Like food, air and water, our bodies require regular quantities of sleep. A good night of rest will recharge your brain, strengthen your immune system and regenerate your body. However, sleep disorders and insomnia has become a major epidemic in our society. Bettersleepforlife.com provides some disturbing U.S. statistics:
- More than 30% of the population suffers from insomnia.
- Approximately 10 million people in the U.S. use prescription sleep aids.
- People who suffer from sleep deprivation are 27% more likely to become overweight or obese.
- A National Sleep Foundation Poll shows that 60% of people have driven while feeling sleepy (and 37% admit to having fallen asleep at the wheel) in the past year.
Moreover, problems for individuals grow into societal issues as well:
- The Institute of Medicine estimates that hundreds of billions of dollars are spent annually on medical costs that are directly related to sleep disorders.
- The National Highway Traffic Safety Administration statistics show that 100,000 vehicle accidents occur annually drowsy driving.

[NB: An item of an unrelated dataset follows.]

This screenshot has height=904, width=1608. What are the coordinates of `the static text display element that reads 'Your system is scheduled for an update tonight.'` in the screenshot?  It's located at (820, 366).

An estimated 1,500 die each year in these collisions.
- Employers spend approximately $3,200 more in health care costs on employees with sleep problems than for those who sleep well.

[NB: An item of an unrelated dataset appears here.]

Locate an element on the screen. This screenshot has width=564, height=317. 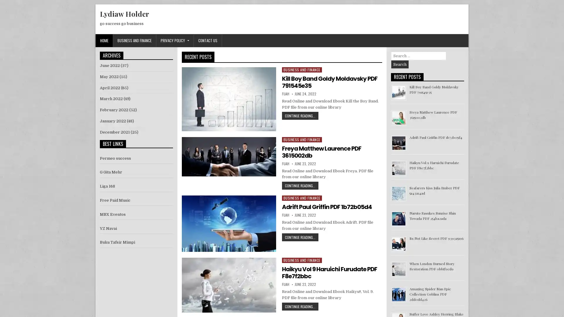
Search is located at coordinates (400, 64).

- According to the US Surgeon General, insomnia costs the U.S. Government more than $15 billion per year in health care costs.

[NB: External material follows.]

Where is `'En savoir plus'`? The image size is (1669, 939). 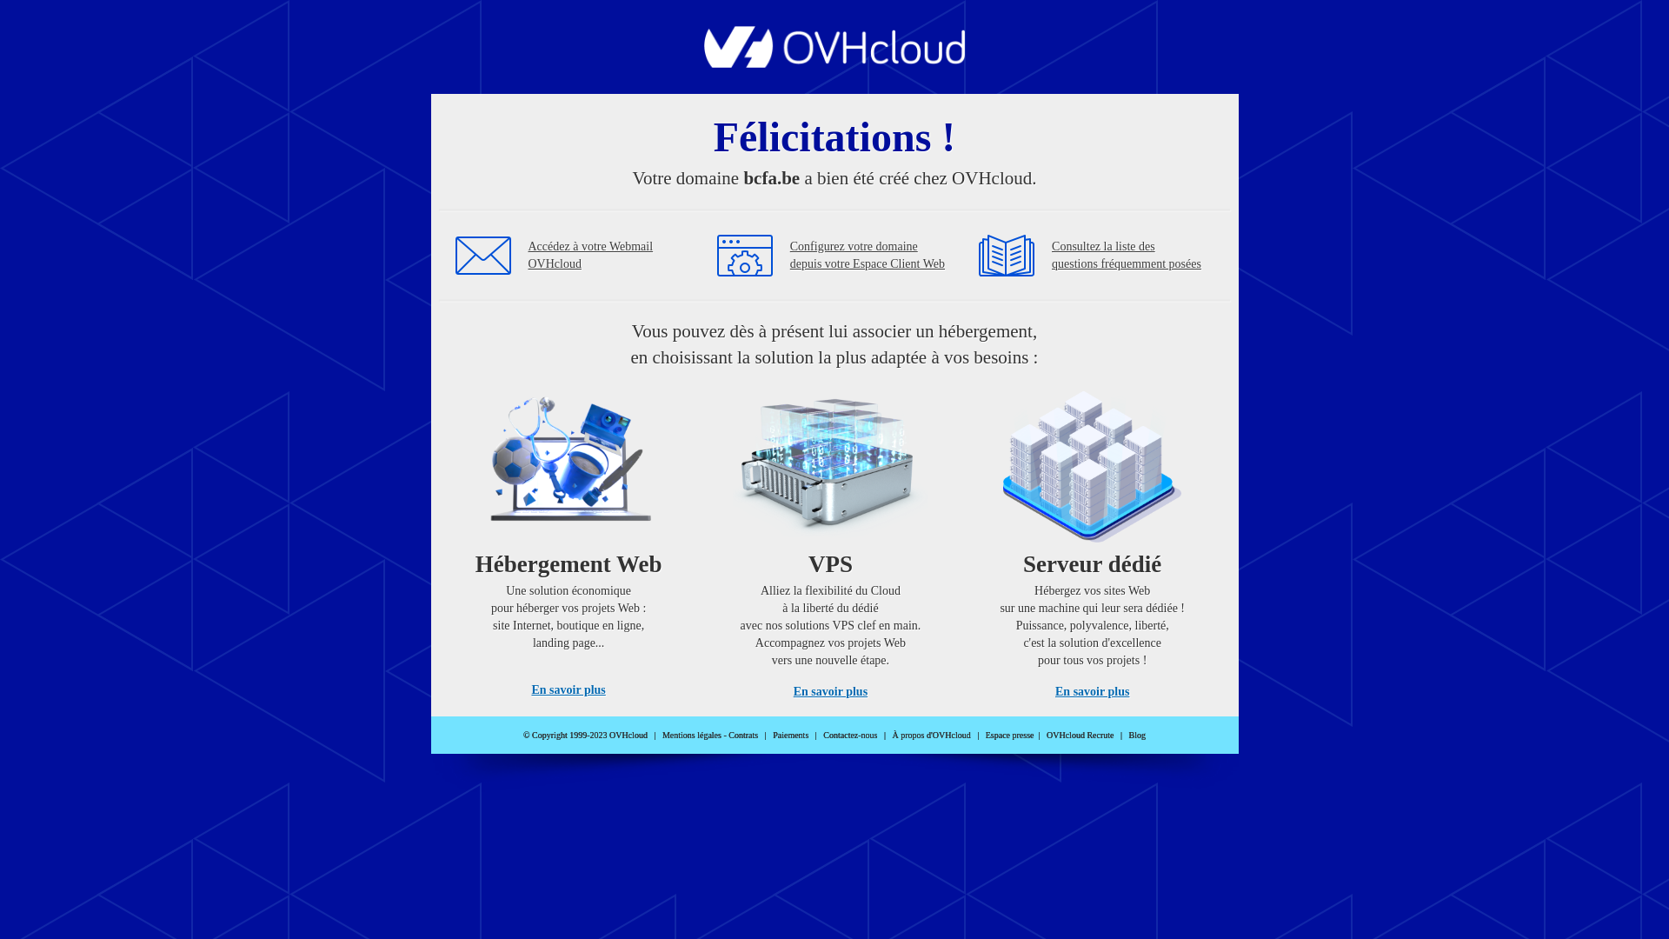 'En savoir plus' is located at coordinates (829, 690).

- Statistics also show that US industry loses about $150 billion each year because of sleep deprived workers. This takes into account absenteeism and lost productivity.
Coping with insomnia is a struggle that many of us face. Here are some simple tips to help cure your insomnia:
1. Avoid sleep deprivers.
I’m very chemically sensitive. I notice when I drink fully caffeinated coffee and other stimulants, I get more nervous and edgy and this tends to disturb my sleep. Similarly, alcohol has a similar effect with my sleep. I may fall asleep quicker but I’ll wake up unable to quickly fall back to sleep. Observe the changes in your body with various chemicals including heavy meals and sugar. Avoid these substances for awhile to see if you benefit from the change.
2. Create a peaceful sleep haven.
Since I’m very sensitive and also wake up easily, I find that the slightest noise or light from the window will waken me. Additionally, I allow my dog to sleep in the bed, which adds to the disturbance. My husband tends to have a late night schedule so I need to use ear plugs and an eye patch to block out disturbances. I should also make the dog sleep in his own bed, but unfortunately I’m a sucker and cannot kick him out. Simple things like stuffy air can also create an unpleasant environment. Using an air purifier can help.
3. Breathe and meditate.
The power of the breath and mediation is tremendous. But like anything, it takes practice. The first time you sit in silence, close your eyes and focus on the breath. You’ll probably find your mind rebelling, telling yourself how stupid it is. Try it for five minutes every night, attempting to work towards 10 to 15 minutes a night. Start out by sitting in a comfortable chair or cross-legged seated position in a quiet room without disturbances. Close your eyes and focus on the breath. Notice the air flowing in and out of your nose. You can add a mantra like repeating the word, “peace” or “love” in your mind. If other thoughts enter, watch them enter and fade like a river flows and come back to the breath and your mantra. Give it a few months and take note of the difference. Over time you’ll feel the benefits.